Vie 08.07.2005

EL MUNDO • SUBNOTA  › OPINION

Bombas

› Por Horacio Verbitsky

Primero Estados Unidos, enseguida España, ahora el Reino Unido. En los tres casos la característica central de los ataques cuyas víctimas se cuentan por decenas, centenas o miles es su precisa indiscriminación. Población civil no beligerante es elegida como blanco, en su lugar de trabajo o en un medio de transporte público colectivo. Quienes reivindican estos atentados terribles suelen celebrar la muerte con el júbilo y los adjetivos de la venganza. La racionalidad que los guía busca poner condiciones a los gobiernos definidos como enemigos o aterrorizar a su población, para que ésta a su vez paralice la mano de sus autoridades, cuyas políticas se objetan.
El asesinato colectivo de personas ajenas a cualquier conflicto es éticamente injustificable. Esto vale tanto para agentes estatales como no estatales (ya sea el bautismo de fuego de la Aeronáutica y la Marina sobre la ciudad abierta de Buenos Aires hace medio siglo; los campos de concentración de Hitler o Videla; las masacres israelíes de Sabra y Shatila; los bombardeos de Estados Unidos sobre Afganistán e Irak; el atentado contra la AMIA o los ataques de Al Qaida, Hamas, las AUC o las FARC contra población civil). La selección de las víctimas es tan arbitraria que hasta puede incluir a quienes simpaticen con los objetivos políticos de los atacantes. El único sobreviviente del trolebús bombardeado el 16 de junio de 1955 era un empecinado antiperonista, y en los próximos días las agencias noticiosas contarán los casos de los muertos y heridos en el subte y el ómnibus de Londres que rechazan el alineamiento automático del gobierno de Tony Blair con Estados Unidos. Ninguno de estos actos pueden compararse con los de las organizaciones político-militares argentinas de la década de 1970 que, como parte de una escalada que no iniciaron, atacaron a oponentes también armados salvo contadas excepciones a una regla general explícita, pero no ejercieron en forma indiscriminada el terror, como deja en claro hasta la pobreza de ejemplos ofrecidos por quienes pretenden lo contrario. Funcionarios y propagandistas de la dictadura defendieron el empleo de la tortura por la necesidad de llegar a un colegio con centenares de niños antes de que estallara una bomba ya colocada.
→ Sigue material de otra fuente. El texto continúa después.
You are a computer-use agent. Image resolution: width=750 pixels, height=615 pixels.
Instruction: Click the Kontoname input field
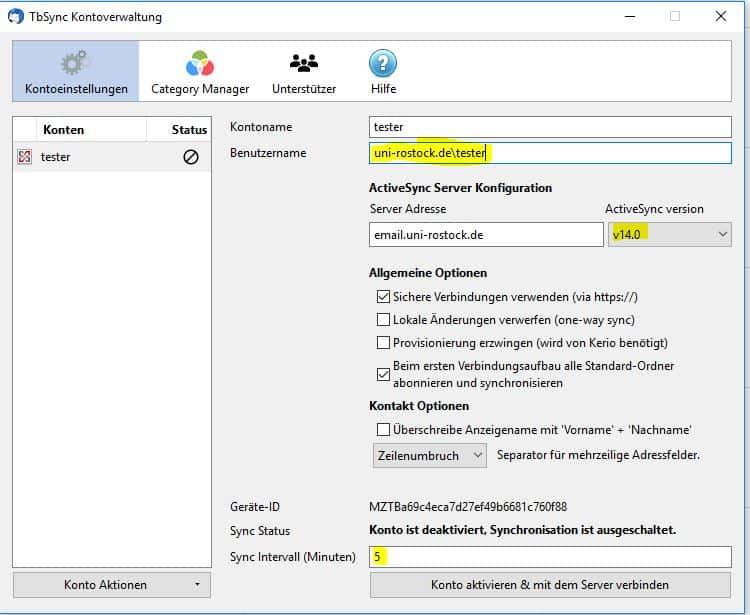(550, 127)
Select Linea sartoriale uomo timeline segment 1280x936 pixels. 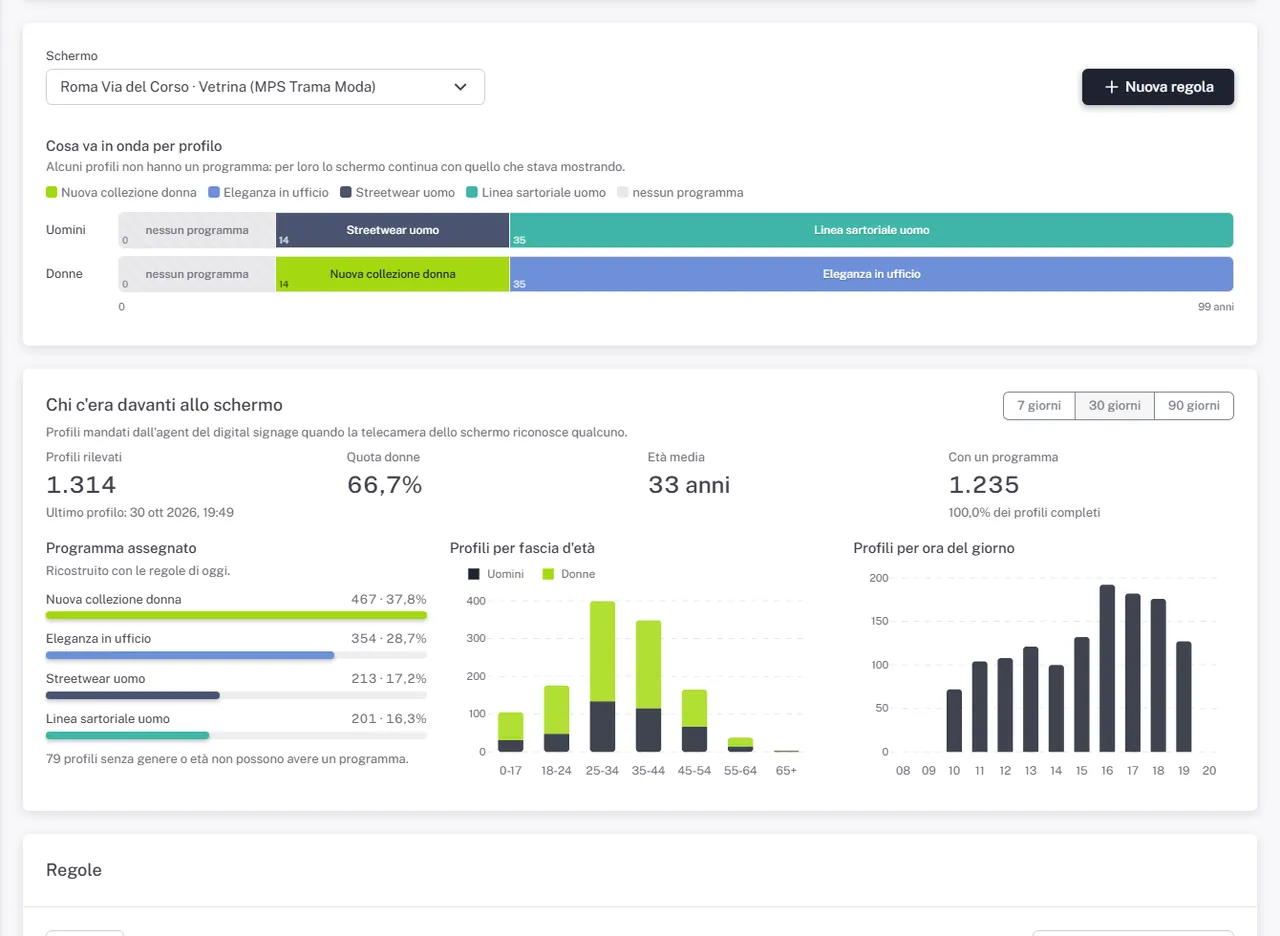[x=871, y=230]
La falacia consiste en que ninguna organización revolucionaria argentina puso una sola bomba en un colegio, ni en un subte, ni en un tren, ni en un ómnibus, ni en un edificio de oficinas.
Los avionazos del 11 de septiembre de 2001 fueron el fundamento empleado por George W. Bush para anunciar la doctrina del empleo preventivo de la fuerza y ponerla en práctica sobre países que poseen grandes reservas energéticas. Incluso llegó a sospecharse sobre la verdadera autoría de esos atentados, dados los viejos nexos entre los mujaidines afganos y los organismos estadounidenses de inteligencia y entre las familias Bush y Bin Laden. Estas dudas se acrecentaron con la oportuna aparición del ubicuo Osama en la semana culminante de la campaña reelectoral de Bush. También han detonado un retroceso espantoso en la vigencia de derechos y garantías que las sociedades más avanzadas conquistaron en dos siglos. La onda expansiva retrógrada se propaga luego, desde los temas propios de la seguridad en la denominada guerra contra el terrorismo hacia otros que sólo forzando la realidad pueden vinculárseles, y desde Estados Unidos hacia el resto del mundo. Dos ejemplos recientes son la decisión de la Corte Suprema de Justicia de Estados Unidos que ordenó el encarcelamiento de periodistas por negarse a revelar las fuentes de una información no vinculada con Al Qaida sino con los argumentos falaces invocados por Bush para invadir Irak y el documento del Pentágono que postula enmendar la ley Posse Comitatus que, desde 1878, garantiza las libertades de los ciudadanos estadounidenses al separar la esfera de acción de las Fuerzas Armadas (cuya tarea es destruir de inmediato a un enemigo externo) y las fuerzas de seguridad, cuyos funcionarios deben minimizar el uso de lafuerza y proteger los derechos de todos. A ello aludió ayer José Luis Rodríguez Zapatero, al expresar su deseo de que la acción policial y judicial y la cooperación internacional derrotaran al terrorismo y demostraran la superioridad de la democracia.
De este modo, el efecto de golpes ciegos como los de ayer en Londres es el opuesto al que se declama y sólo conviene a quienes teóricamente se repudia.